Home Health & Hospice Week

Legislation:

HHA Payment Cut Slated For April

Newly passed Medicare bill a mixed bag for home health agencies. 

It will take experts months to suss out the recently passed Medicare bill's overall impact on home health agencies, thanks to its 1,000+ pages and hundreds of provisions. But at first blush, HHAs appear to have both good and bad news contained in the massive piece of legislation.

The Good News:

  • No copay. The industry continues to celebrate its victory over the home health copayment that was proposed this session, which at one point looked inevitable. The bill, which the House approved Nov. 22 and the Senate passed Nov. 25, contains no mention of the much-hated proposal.

  • Rural add-on. Although not as much as first proposed by the Senate, the one-year, 5 percent add-on for patients served in rural areas will add to agencies' bottom lines starting in April. Senate Finance Committee Chair Charles Grassley (R-IA) referred to payment increases to rural providers including HHAs as "dramatic improvements."

  • Private-pay OASIS suspension. On the heels of Centers for Medicare & Medicaid Services Administrator Tom Scully's announcement that collection of OASIS data for non-Medicare, non-Medicaid patients was off, Congress passed a provision saying the same thing (see story, "OASIS"). The measure will chiefly help those agencies that serve many private-pay patients in addition to Medicare and Medicaid ones.

    Other more minor but still positive provisions include allowing nurse practitioners to be counted as "attending physicians" for hospice purposes. They would therefore be able to establish and review care plans.

    Physicians still must certify patients as terminally ill with a six-month prognosis to qualify for the hospice benefit, however, notes the Visiting Nurse Associations of America.

    While most other drugs' Medicare reimbursement rates will drop to 85 percent of average wholesale price under the bill, the program will continue to pay for flu vaccinations at 95 percent of AWP until a new pricing system takes over.

    The Bad News:

  • Inflation update reduction. As expected, Congress passed a reduction of 0.8 percent to the home health market basket index, the factor used to update rates for inflation. The -0.8 percent factor will take effect in April, when HHAs will see their payment rates cut accordingly, and will continue through 2006. Inflation updates also will be moved from a federal fiscal year basis (starting in October) to a calendar year basis, trade associations report.
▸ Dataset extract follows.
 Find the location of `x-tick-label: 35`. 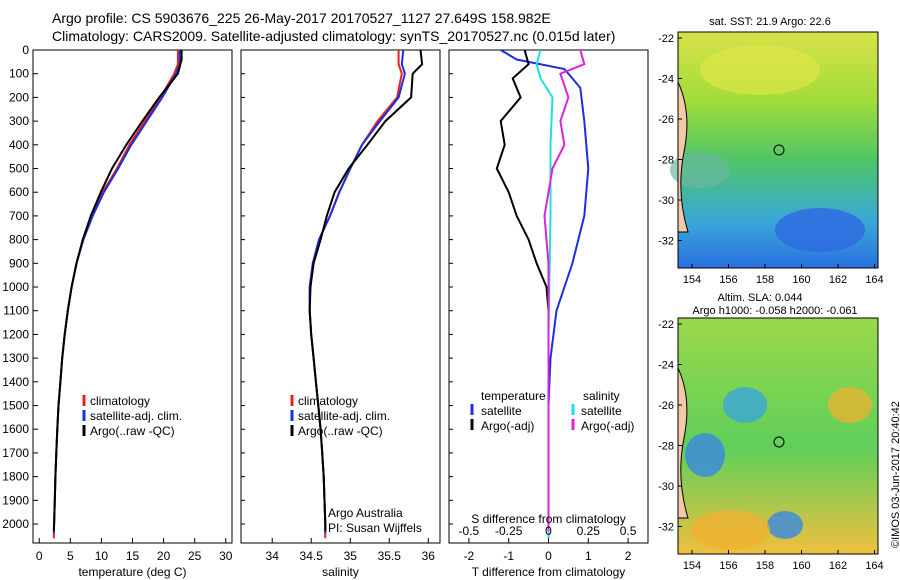

x-tick-label: 35 is located at coordinates (351, 556).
    Pennsylvania HHAs told the Wilkes-Barre Times Leader that the cuts in the legislation, estimated at $6.5 billion over 10 years, could force them to restrict services. "They're killing home health," said Debra Popovich, director of Personal Care Home Health Services in Kingston. "It's going to be very difficult."
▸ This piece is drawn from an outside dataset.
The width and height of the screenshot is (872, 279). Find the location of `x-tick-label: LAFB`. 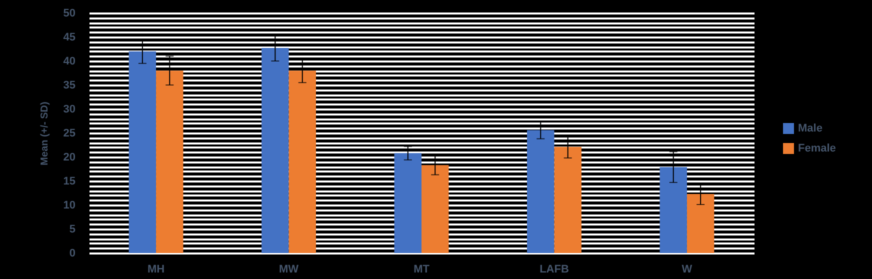

x-tick-label: LAFB is located at coordinates (554, 270).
  • Background checks. "The most onerous components of the Senate-passed criminal background check legislation were eliminated or softened in the final Medicare bill," the VNAA cheers in its summary of the legislation. But the remaining provisions still could cause HHAs headaches.

    Congress approved a three-year demonstration project that will take place in 10 states, requiring home health agencies, hospices, personal care providers, skilled nursing facilities and others to conduct beefed-up background checks on direct care employees. However, the legislation doesn't require HHAs to conduct or pay for the pricey FBI 10-fingerprint check; instead, it "permits" providers to conduct the checks, the VNAA notes.

    It does require providers to reference currently available registries for disqualifying information, however, points out the American Association for Homecare in its legislation summary. The background check wouldn't apply to workers hired by the patients through self-directed care programs.

    The impact of some of the bill's provisions will take years to determine, as demonstration projects play out, studies are conducted and regulations based on the legislation are written. One demonstration that holds promise is an expansion of the homebound criteria for home care patients.

    A two-year demonstration project will begin next year in three states, and could include up to 15,000 beneficiaries with severe and chronic illnesses and disabilities. Patients who meet a list of requirements would be exempt from the homebound requirement to see if utilization and cost of the home care benefit would increase under such changes.

    One of the studies most critical to HHAs may be the Medical Payment Advisory Commis-sion's inquiry into agencies' payment margins under the prospective payment system. MedPAC's assertion in January that agencies' Medicare payments on average were 22 percent higher than their costs was damaging to the industry's credibility when it lobbied for home care-favorable provisions this legislative session.

    Regulatory reforms, including not penalizing providers for following faulty intermediary advice, could help HHAs. But moving the administrative law judges out of the Social Security Administration and into the Department of Health and Human Services could close down that historically favorable avenue of appeals. Language in the bill does require ALJs to remain independent of CMS, however.

    President Bush is expected to sign the bill into law Dec. 8, with much publicity focused on the new prescription drug benefit. v

    Editor's Note: A summary of the bill's home care, hospice, infusion and durable medical equipment provisions is available from the VNAA at www.vnaa.org.